Technical Eyes Wide Shut
It seems that some lessons must still be learned the hard way. The latest students are several high-tech companies. This could be a case of myopia, but the lesson is that technology does not do 100 percent of the work for you.
The technology in question is inventory control software. Developers of these programs have made great strides in how well the software manages and forecasts inventory levels. But, even with the most sophisticated inventory control and forecasting programs, you can still lose control of your inventory. Just ask Cisco Systems, PMC-Sierra, Altera and others mentioned in a recent USA Today article.
Inaccurate forecasts resulted in too much inventory, which will likely take months to sell.

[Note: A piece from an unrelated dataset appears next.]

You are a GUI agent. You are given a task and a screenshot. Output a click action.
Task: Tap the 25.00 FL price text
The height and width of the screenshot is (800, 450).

These companies now must lay off employees, temporarily shut down manufacturing operations and take write-offs (in some cases of billions of dollars) to deal with the problem.

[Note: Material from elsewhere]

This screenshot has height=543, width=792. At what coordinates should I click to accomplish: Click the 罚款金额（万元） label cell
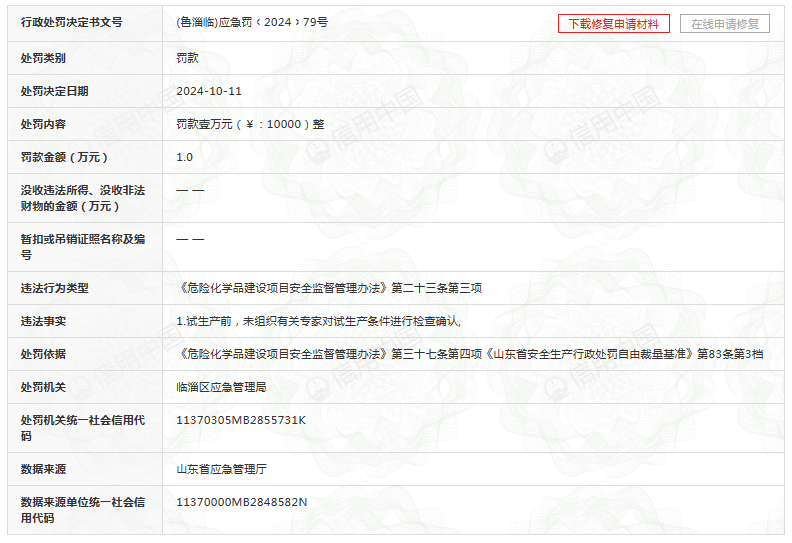click(x=64, y=157)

The high-tech products will no doubt be sold at bargain-basement prices, good for some consumers and some in the networking business, but a productivity waste.
Thanks to technology, companies have less and less wiggle room, or margin for error, before mistakes reap harsh consequences, in both human and financial terms. It’s not good for the average worker, who is laid off as a result of mistakes. And it’s not good for companies looking for financial commitments from investors.

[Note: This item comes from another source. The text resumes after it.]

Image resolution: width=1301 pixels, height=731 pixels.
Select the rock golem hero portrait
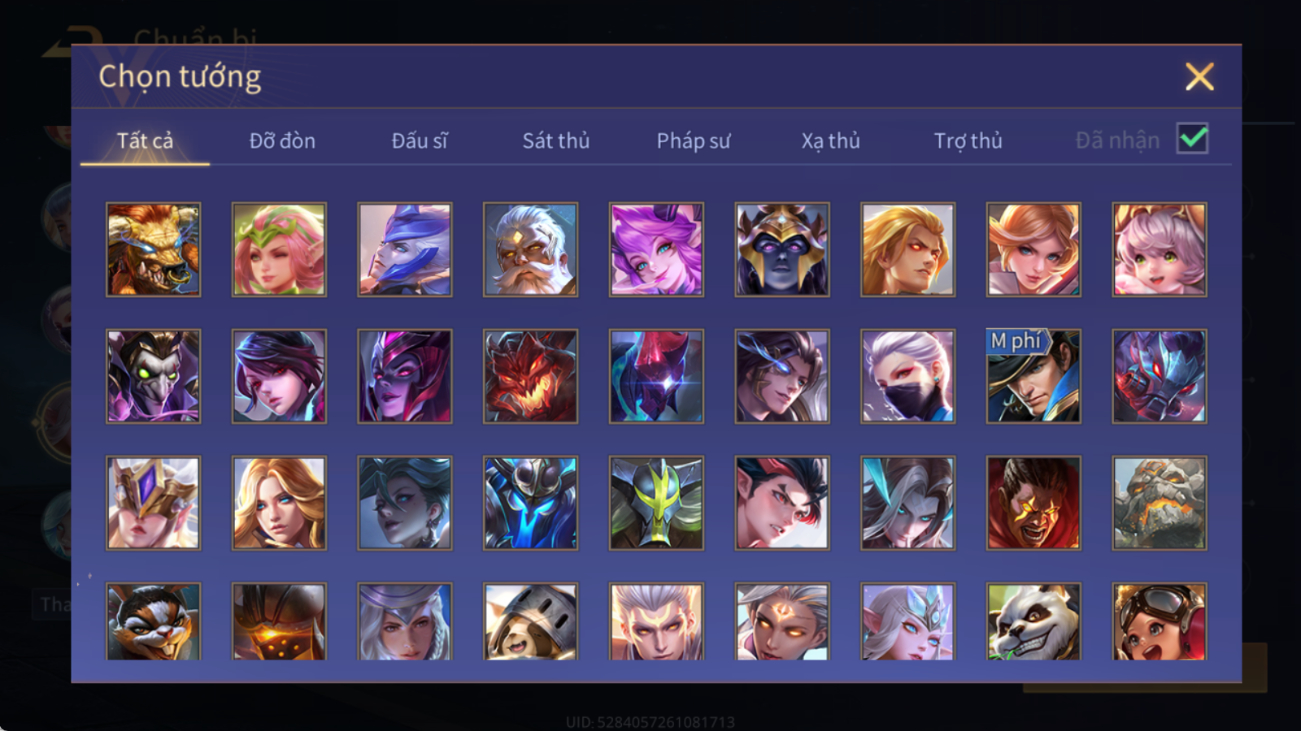1159,503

The weakest link in these wonderful programs is not the technology behind them. It continues to be human error; in this case, human judgment.
As software programs exhibit greater capability, it becomes easy to rely solely on them. This kind of reliance is laziness. Regardless of how powerful the program, you can make mistakes. You know what they are subconsciously, but total recall often comes after the blunder is made.
Remember GIGO? Garbage in equals garbage out. The USA Today article mentioned that the in-trouble high-tech companies received some of their forecast information from brand-new companies on the cutting edge of their industry and development. Fine, but these companies often don’t have the same high-caliber forecasting and marketing analysis tools as the high-tech, more established members of the supply chain. Data accuracy is paramount. Ask any material handling engineer or manager.
And then there’s the human tendency to believe that good times will last forever. Any change is just a blip and will soon correct itself. Financial analysts have been warning for years that the market will turn bearish. In the fourth quarter of 2000, it did. People stopped spending. But production continued.
Increasingly, manufacturers have the ability to alter production levels quickly. But will we make use of that ability when data indicate?
Another common mistake is not listening. It’s the end of the year, and many of your customers are saying they’ll cut back on spending. But they say that every year. So, should you listen? The high-tech companies didn’t.
And, of course, there are the numbers from the field sales staff. GIGO, optimism and listening all apply here.
The inventory control programs coming out are truly powerful tools that will help you run your business better. But managers must do their part to master that independent variable — human behavior.